### WHAT THIS TASK INVOLVES
Set down, word for word, everything from "Examples of such" down to "as $b(y) = 2 a(y)$." in the differentiability argument below.

### PAGE
******

If we allow $f$ to be discontinuous, then the answer is yes: $f$ need not be differentiable.
We can choose $a(x)$ and $b(y)$ so that their ranges $A$ and $B$ are Cantor-like sets which have the following property:
$$ \text{if $\alpha, \alpha' \in A$ and $\beta, \beta' \in B$, and $\alpha + \beta = \alpha' + \beta'$, then $\alpha = \alpha'$ and $\beta = \beta'$.} $$
Then $f(x, y) = f(x', y')$ implies $x = x'$ and $y = y'$: just use the above property with $\alpha = a(x)$, $\beta = b(y)$, $\alpha' = a(x')$, $\beta' = b(y')$. This means that the scale-invariance property is trivially satisfied.
Examples of such sets $A$ and $B$ are easy to construct using decimal expansions. For instance, $A$ can be the set of real numbers which can be written using only $0$ and $1$, while $B$ — with $0$ and $2$. Then the function $a(x)$ can be defined as follows: in order to compute $a(x)$, write the binary expansion of $x$ and interpret it as the decimal expansion of $a(x)$. The function $b(y)$ can be defined in a similar way, or simply as $b(y) = 2 a(y)$.
On the other hand, if we require $f$ to be continuous, then the answer is no: $f$ is necessarily differentiable.
Step 1. Fix a positive real $\lambda \geqslant 1$. Since $f(1, 1) \leqslant f(\lambda, 1) \leqslant f(\lambda, \lambda)$, there is a number $\mu = \mu(\lambda) \in [1, \lambda]$ such that $f(\mu, \mu) = f(\lambda, 1)$ (here we use continuity of $f$). By scale-invariance, with $\lambda = x / y$, we have $f(x, y) = f(\lambda y, y) = f(\mu y, \mu y)$. A similar argument works if $0 < \lambda \leqslant 1$. Thus, if we denote $\phi(x) = f(x, x)$, then
$$ f(x, y) = \phi(y \mu(\tfrac xy)) . $$
Step 2. If $f(x, y) = a(x) + b(y)$, then the above equality takes form
$$ a(x) + b(y) = \phi(y \mu(\tfrac xy)) . $$
In particular, if $x_1 < x_2$, we have
$$ a(x_2) - a(x_1) = (a(x_2) + b(x_1)) - (a(x_1) + b(x_1)) = \phi(x_1 \mu(\tfrac{x_2}{x_1})) - \phi(x_1) $$
and
$$ a(x_2) - a(x_1) = (a(x_2) + b(x_2)) - (a(x_1) + b(x_2)) = \phi(x_2) - \phi(x_2 \mu(\tfrac{x_1}{x_2})) . $$
If $x_1 = t$ and $x_2 = s t$, then the above identities read
$$ a(s t) - a(t) = \phi(t \mu(s)) - \phi(t) = \phi(s t) - \phi(\nu(s) t),$$
where $\nu(\lambda) = \lambda \mu(1/\lambda)$ also lies between $1$ and $\lambda$. Similarly,
$$ b(s t) - b(t) = \phi(s t) - \phi(t \mu(s)) = \phi(\nu(s) t) - \phi(t) . $$
Step 3. If $\mu(s) = 1$ for some $s \ne 1$, then $a(s t) - a(t) = 0$, and hence $a$ is constant. Similarly, if $\mu(s) = s$ for some $s \ne 1$, then $\nu(1/s) = 1$, so that $b(t / s) - b(t) = 0$ and hence $b$ is constant. Thus, in what follows we assume that $\mu(s)$ lies strictly between $1$ and $s$ for all $s \ne 1$.

******

Saved entries:
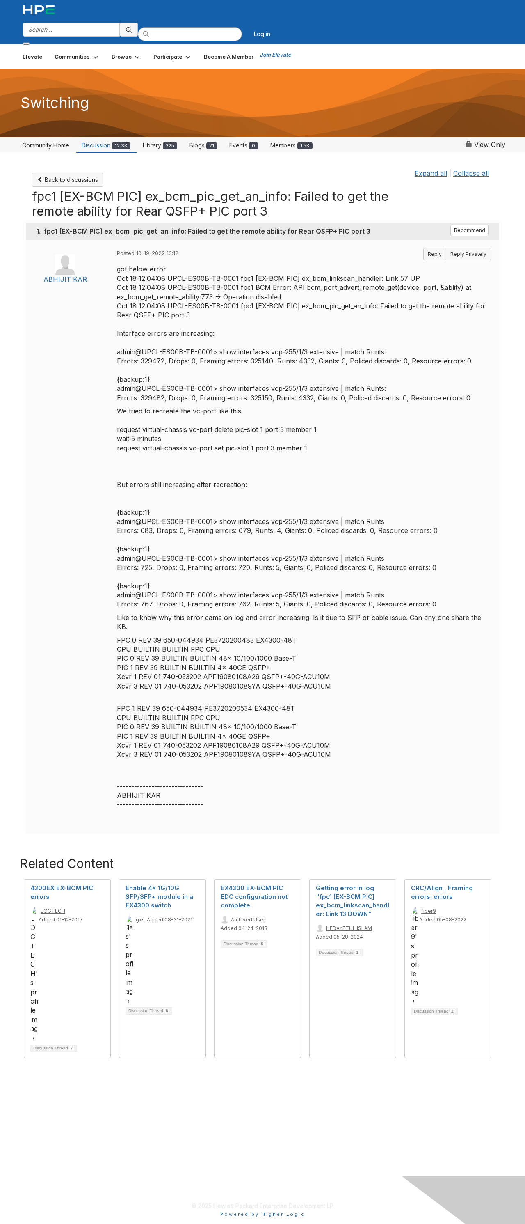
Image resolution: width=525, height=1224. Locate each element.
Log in (262, 33)
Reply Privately (468, 254)
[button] (76, 57)
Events (242, 145)
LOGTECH (53, 911)
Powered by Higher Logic (262, 1214)
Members (290, 145)
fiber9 (428, 911)
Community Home (45, 145)
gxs (140, 919)
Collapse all (471, 173)
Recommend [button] (469, 230)
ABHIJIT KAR (65, 279)
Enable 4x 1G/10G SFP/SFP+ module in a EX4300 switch (159, 896)
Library (158, 145)
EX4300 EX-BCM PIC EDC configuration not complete (254, 896)
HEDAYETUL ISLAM (349, 928)
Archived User (248, 919)
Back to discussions (70, 179)
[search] (129, 30)
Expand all (431, 173)
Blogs (201, 145)
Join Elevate (275, 54)
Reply (435, 254)
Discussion (105, 145)
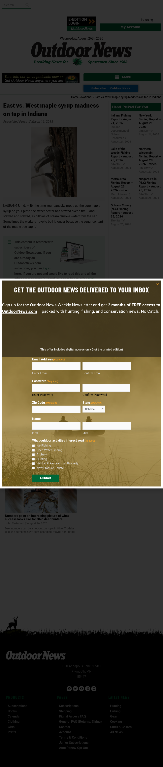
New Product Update (50, 468)
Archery (42, 454)
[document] (81, 383)
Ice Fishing (44, 445)
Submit (45, 478)
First (35, 433)
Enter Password (42, 395)
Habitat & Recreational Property (57, 463)
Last (85, 433)
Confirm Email (91, 373)
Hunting (42, 459)
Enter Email (40, 373)
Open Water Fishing (49, 450)
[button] (157, 284)
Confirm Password (94, 395)
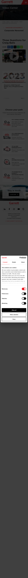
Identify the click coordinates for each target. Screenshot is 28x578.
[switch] (24, 293)
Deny (14, 319)
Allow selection (14, 314)
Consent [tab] (5, 262)
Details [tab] (14, 262)
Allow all (14, 310)
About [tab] (23, 262)
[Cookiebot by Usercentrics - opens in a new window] (19, 258)
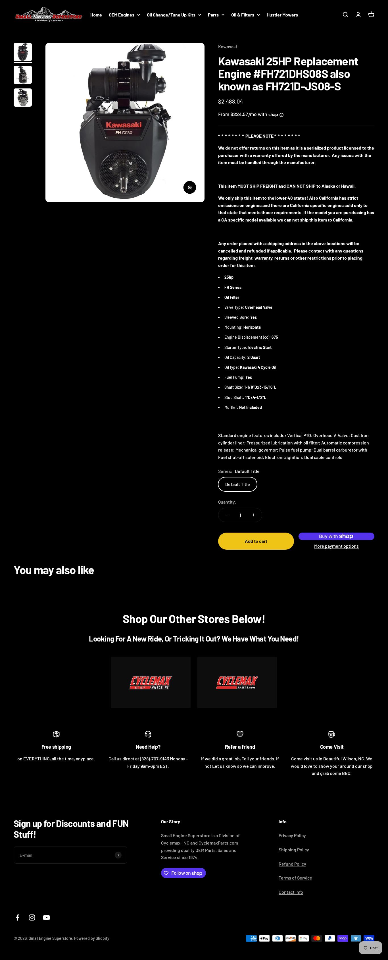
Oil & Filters (242, 14)
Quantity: (227, 501)
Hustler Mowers (282, 14)
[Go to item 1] (23, 53)
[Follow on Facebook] (17, 917)
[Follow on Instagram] (32, 917)
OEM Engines (121, 14)
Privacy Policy (292, 835)
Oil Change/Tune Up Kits (171, 14)
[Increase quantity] (253, 515)
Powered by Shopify (91, 938)
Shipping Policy (294, 849)
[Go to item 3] (23, 98)
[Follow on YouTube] (46, 917)
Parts (213, 14)
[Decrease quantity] (226, 515)
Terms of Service (295, 877)
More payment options (336, 546)
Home (96, 14)
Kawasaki (227, 46)
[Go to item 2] (23, 76)
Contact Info (291, 892)
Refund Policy (292, 863)
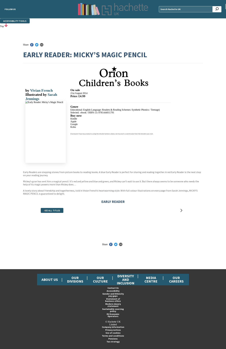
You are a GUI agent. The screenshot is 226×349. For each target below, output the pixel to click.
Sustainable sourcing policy (113, 310)
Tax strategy (113, 341)
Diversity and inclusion (125, 279)
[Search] (217, 9)
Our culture (100, 279)
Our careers (176, 279)
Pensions (113, 338)
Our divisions (75, 279)
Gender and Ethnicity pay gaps (113, 294)
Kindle (73, 118)
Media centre (151, 279)
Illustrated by (36, 95)
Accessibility (113, 290)
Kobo (73, 127)
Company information (113, 327)
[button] (44, 210)
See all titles (52, 210)
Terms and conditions (113, 335)
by (27, 90)
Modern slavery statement (113, 305)
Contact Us (113, 288)
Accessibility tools (14, 20)
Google (74, 124)
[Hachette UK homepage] (113, 9)
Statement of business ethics (113, 299)
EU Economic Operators (113, 315)
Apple (73, 121)
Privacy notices (113, 330)
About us (50, 279)
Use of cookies (113, 332)
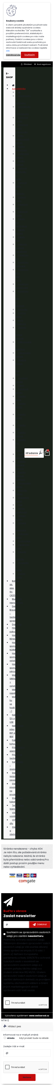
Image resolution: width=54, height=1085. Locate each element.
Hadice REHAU (14, 637)
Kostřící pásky (21, 315)
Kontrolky (22, 309)
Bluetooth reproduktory (16, 601)
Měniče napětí (14, 691)
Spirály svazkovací (21, 510)
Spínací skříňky (21, 517)
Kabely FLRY (20, 239)
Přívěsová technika (16, 756)
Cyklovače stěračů (22, 155)
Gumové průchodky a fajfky (21, 174)
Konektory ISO (22, 257)
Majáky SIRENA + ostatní (14, 680)
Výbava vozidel (15, 814)
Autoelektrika (19, 88)
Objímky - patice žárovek (21, 333)
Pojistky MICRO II (21, 407)
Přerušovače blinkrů (23, 485)
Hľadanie (32, 453)
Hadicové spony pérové (16, 668)
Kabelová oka (22, 206)
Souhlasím (29, 55)
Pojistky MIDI (21, 427)
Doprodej (16, 624)
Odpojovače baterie (23, 355)
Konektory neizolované (22, 286)
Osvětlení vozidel (22, 380)
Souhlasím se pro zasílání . (28, 934)
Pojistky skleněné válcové (21, 465)
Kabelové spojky (22, 213)
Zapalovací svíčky (22, 546)
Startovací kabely (16, 800)
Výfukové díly (16, 822)
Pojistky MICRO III (21, 418)
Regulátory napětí (22, 499)
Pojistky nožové (21, 434)
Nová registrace (44, 64)
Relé (20, 505)
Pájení (21, 385)
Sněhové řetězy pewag (15, 776)
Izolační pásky (21, 199)
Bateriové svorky (22, 119)
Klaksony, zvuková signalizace (21, 248)
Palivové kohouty (15, 742)
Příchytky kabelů (21, 492)
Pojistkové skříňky (22, 391)
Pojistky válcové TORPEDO (21, 476)
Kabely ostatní (20, 231)
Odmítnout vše (13, 55)
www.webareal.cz (39, 1015)
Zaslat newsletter (19, 915)
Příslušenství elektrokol (17, 749)
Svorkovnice (24, 541)
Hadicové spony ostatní (16, 657)
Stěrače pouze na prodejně (15, 789)
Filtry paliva (13, 630)
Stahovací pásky (22, 536)
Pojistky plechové (21, 456)
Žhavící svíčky (20, 575)
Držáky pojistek (20, 163)
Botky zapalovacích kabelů (22, 139)
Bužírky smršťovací (21, 148)
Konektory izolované (22, 264)
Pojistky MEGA (21, 398)
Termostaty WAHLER (17, 807)
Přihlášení (28, 64)
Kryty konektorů (21, 322)
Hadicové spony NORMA (16, 646)
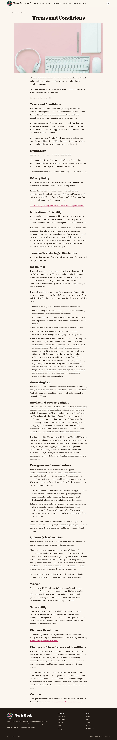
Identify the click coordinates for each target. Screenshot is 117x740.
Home (36, 3)
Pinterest (16, 728)
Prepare (48, 3)
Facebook (31, 728)
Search (88, 726)
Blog (84, 3)
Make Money (77, 3)
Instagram (24, 728)
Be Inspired (57, 3)
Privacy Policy (94, 736)
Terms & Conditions (104, 736)
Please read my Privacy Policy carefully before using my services (57, 205)
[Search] (108, 3)
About (42, 3)
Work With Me (90, 729)
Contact (88, 723)
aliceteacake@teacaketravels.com (44, 640)
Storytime (61, 729)
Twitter (9, 728)
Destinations (67, 3)
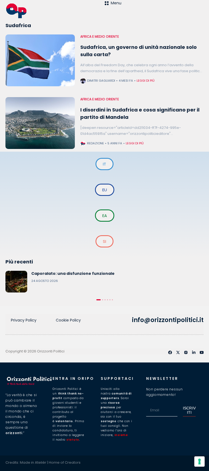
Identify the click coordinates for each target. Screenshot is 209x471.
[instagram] (186, 352)
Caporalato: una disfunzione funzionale (73, 273)
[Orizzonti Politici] (54, 11)
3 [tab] (105, 299)
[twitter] (178, 352)
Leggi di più (146, 80)
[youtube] (202, 352)
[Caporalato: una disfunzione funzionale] (16, 281)
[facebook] (170, 352)
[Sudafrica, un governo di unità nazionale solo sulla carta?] (40, 60)
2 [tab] (102, 299)
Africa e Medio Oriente (99, 36)
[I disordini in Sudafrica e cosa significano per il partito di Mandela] (40, 123)
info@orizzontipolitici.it (168, 320)
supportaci (117, 378)
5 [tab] (109, 299)
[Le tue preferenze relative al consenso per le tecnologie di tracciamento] (199, 461)
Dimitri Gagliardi (101, 80)
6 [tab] (112, 299)
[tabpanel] (104, 281)
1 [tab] (98, 299)
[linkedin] (194, 352)
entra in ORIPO (73, 378)
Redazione (95, 143)
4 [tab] (107, 299)
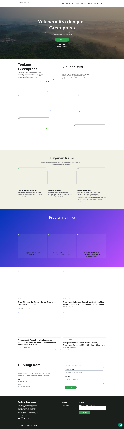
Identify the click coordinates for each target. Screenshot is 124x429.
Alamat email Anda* (69, 369)
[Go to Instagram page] (22, 418)
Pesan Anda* (68, 376)
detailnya (62, 39)
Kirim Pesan (70, 387)
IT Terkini (35, 425)
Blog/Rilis (96, 3)
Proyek (90, 3)
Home (62, 3)
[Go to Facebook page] (19, 418)
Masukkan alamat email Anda (87, 405)
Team (77, 3)
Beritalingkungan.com (96, 197)
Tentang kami (69, 3)
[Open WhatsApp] (120, 425)
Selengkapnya (47, 81)
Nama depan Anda (69, 363)
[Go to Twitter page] (28, 418)
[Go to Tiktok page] (25, 418)
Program (83, 3)
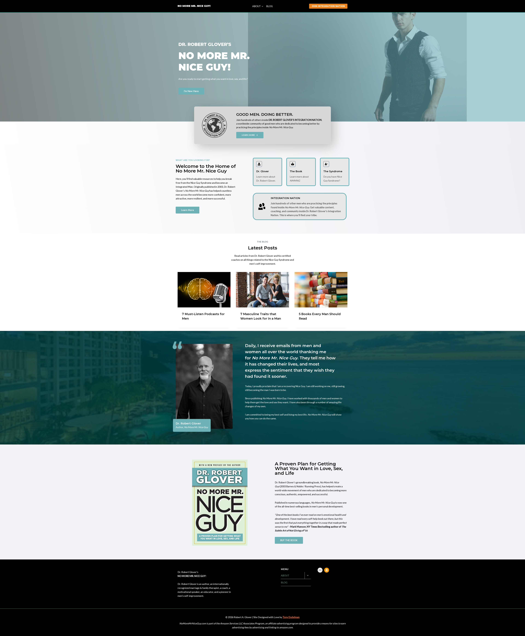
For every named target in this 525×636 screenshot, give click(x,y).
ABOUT (285, 575)
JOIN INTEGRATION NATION (328, 6)
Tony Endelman (291, 617)
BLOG (269, 6)
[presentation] (204, 289)
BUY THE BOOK (289, 540)
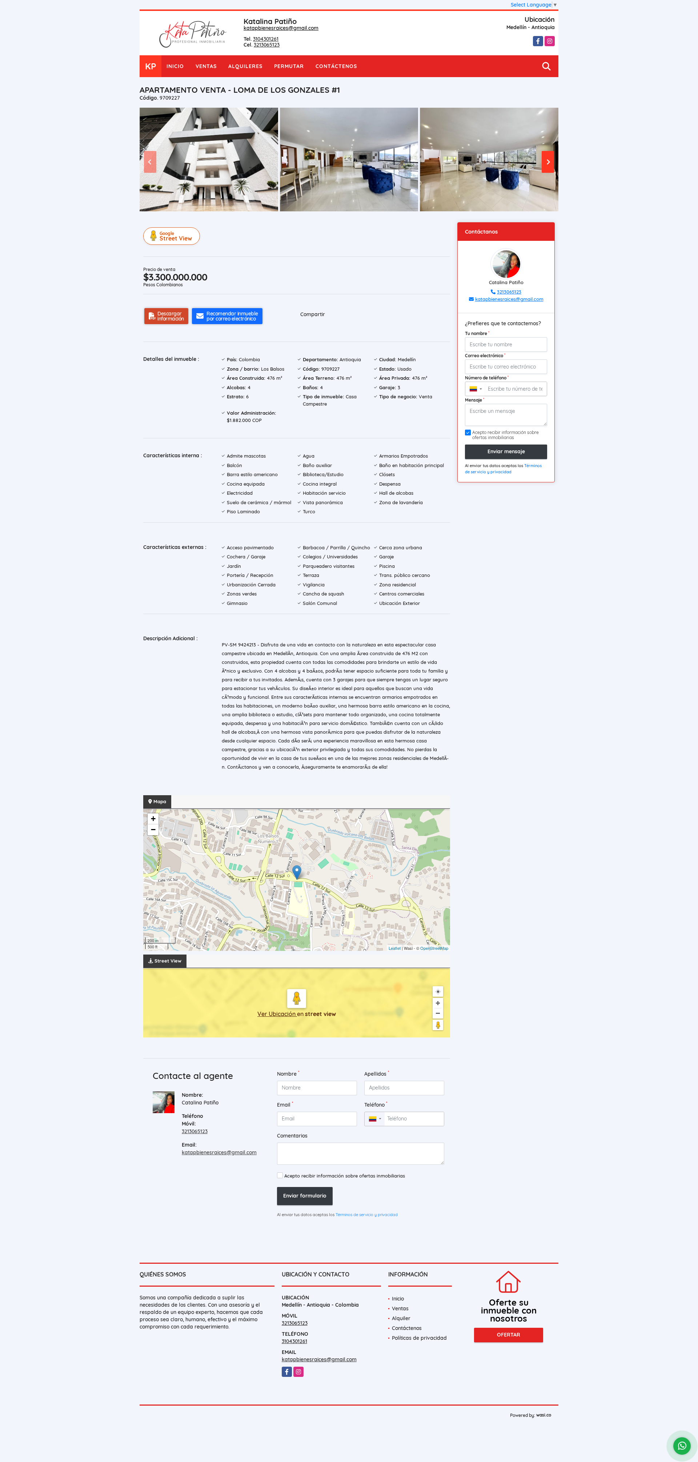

******

### EXERCISE RESPONSE
Examples of such sets $A$ and $B$ are easy to construct using decimal expansions. For instance, $A$ can be the set of real numbers which can be written using only $0$ and $1$, while $B$ — with $0$ and $2$. Then the function $a(x)$ can be defined as follows: in order to compute $a(x)$, write the binary expansion of $x$ and interpret it as the decimal expansion of $a(x)$. The function $b(y)$ can be defined in a similar way, or simply as $b(y) = 2 a(y)$.